The litter decomposing fungi (that usually grow on plant debris in soils), would be attractive for removal and mineralization of polycyclic aromatic hydrocarbons (PAHs), which are one of the most frequent organopollutants of soils. In this way, Pholiota sp. was found to remove a mixture of different PAHs, such as anthracene, pyrene and benzo(a)pyrene (BaP). This fungus degrades almost completely BaP and more than 60% and 70% of the pyrene and anthracene respectively in Mn(II) supplemented cultures (Steffen, et al., 2002). Furthermore, the closely related white-rot wood fungus Kuehneromyces mutabilis (Scop.) Sing & A. H. Smith [=Ph. mutabilis (Schaeff.) P. Kumm.], was reported to be promising for biotechnological application because of its ability to decolorize azo (Acid Red 183) and anthraquinonic (Basic Blue 22) dyes (Jarosz-Wilkolazka et al., 2002).

References

Farr, E. R., Miller, O.K. Jr. & Farr, D. F. (1977). Biosystematic studies in the genus Pholiota, stirps Adiposa. Canad. J. Bot. 55: 1167-1180.

Jacobsson, S. (1989). Studies on Pholiota in culture. Mycotaxon 36: 95-145.

Jarosz-Wilkolazka, A., Kochmanska-Rdest, Malarczyk, E., Wardas, W. and Leonowicz, A. (2002). Fungi and their ability to decolourize azo and antrhaquinonic dyes. Enzyme and Microbial Technology 30: 566-572.

Klan, J., Baudisova, D. and Rulfova, I. (1989). Cultural, enzymatic and cytological studies in the genus Pholiota. Mycotaxon 36: 249-271.

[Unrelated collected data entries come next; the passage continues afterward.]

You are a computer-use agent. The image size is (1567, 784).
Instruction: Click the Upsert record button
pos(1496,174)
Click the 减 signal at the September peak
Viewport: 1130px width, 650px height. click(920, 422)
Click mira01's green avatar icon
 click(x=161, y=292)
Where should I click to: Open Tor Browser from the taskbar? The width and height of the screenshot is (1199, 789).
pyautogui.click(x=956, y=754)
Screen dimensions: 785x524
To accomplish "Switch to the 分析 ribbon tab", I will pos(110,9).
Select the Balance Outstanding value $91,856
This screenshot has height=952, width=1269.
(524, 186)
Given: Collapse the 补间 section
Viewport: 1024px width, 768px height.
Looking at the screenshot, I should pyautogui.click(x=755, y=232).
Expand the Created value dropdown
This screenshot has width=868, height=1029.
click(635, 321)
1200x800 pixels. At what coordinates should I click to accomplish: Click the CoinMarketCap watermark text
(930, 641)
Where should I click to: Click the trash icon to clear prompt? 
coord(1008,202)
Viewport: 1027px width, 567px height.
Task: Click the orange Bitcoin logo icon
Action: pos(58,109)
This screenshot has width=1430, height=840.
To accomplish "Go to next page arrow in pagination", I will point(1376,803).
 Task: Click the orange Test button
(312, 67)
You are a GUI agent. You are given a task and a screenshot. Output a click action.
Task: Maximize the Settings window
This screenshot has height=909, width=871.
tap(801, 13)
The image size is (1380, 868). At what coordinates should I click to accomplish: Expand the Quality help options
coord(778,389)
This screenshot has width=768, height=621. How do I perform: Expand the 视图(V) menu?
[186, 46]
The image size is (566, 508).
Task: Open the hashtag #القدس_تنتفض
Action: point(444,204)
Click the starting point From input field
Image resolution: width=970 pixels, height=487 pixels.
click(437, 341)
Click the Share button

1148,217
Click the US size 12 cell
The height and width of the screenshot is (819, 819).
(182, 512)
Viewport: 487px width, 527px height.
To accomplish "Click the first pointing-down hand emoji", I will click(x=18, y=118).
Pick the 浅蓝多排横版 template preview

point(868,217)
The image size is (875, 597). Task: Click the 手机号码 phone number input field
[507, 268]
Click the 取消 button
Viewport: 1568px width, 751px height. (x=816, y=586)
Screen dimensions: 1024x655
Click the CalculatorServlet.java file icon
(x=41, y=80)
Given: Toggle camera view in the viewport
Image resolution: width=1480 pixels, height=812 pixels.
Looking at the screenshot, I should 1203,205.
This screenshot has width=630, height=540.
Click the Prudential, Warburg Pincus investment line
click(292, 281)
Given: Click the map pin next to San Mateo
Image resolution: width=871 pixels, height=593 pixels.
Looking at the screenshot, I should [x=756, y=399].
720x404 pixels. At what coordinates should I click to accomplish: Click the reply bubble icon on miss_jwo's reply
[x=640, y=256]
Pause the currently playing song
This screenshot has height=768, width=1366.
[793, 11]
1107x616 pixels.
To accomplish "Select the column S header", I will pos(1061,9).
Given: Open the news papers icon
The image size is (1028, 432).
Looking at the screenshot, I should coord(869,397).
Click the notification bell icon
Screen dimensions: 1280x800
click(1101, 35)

Matheny, P.B., Curtis, J.M., Hofstetter, V., Aime, M.C., Moncalvo, J.M., Ge, Z.W., Yang, Z.L., Slot, J.C., Ammirati, J.F., Baroni, T.J., Bougher, N.L., Hughes, K.W., Lodge, D.J., Kerrigan, R.W., Seidl, M.T., Aanen, D.K., DeNitis, M., Daniele, G.M., Desjardin, D.E., Kropp, B.R., Norvell, L.L., Parker, A., Vellinga, E.C., Vilgalys, R., Hibbett, D.S., 2006. Major clades of Agaricales: a multilocus phylogenetic overview. Mycologia 98, 982-995.

Smith, A. H. & Hesler, L. R. (1968). The North American Species of Pholiota. New York: Hafner. 402 pp.

Steffen, K.T., Hattaka, A. and Hofrichter, M. (2002). Removal and mineralization of polycyclic aromatic hydrocarbons by litter-decomposing basidiomycetous fungi. Appl. Microbiol. Biotechnol. 60: 212-217.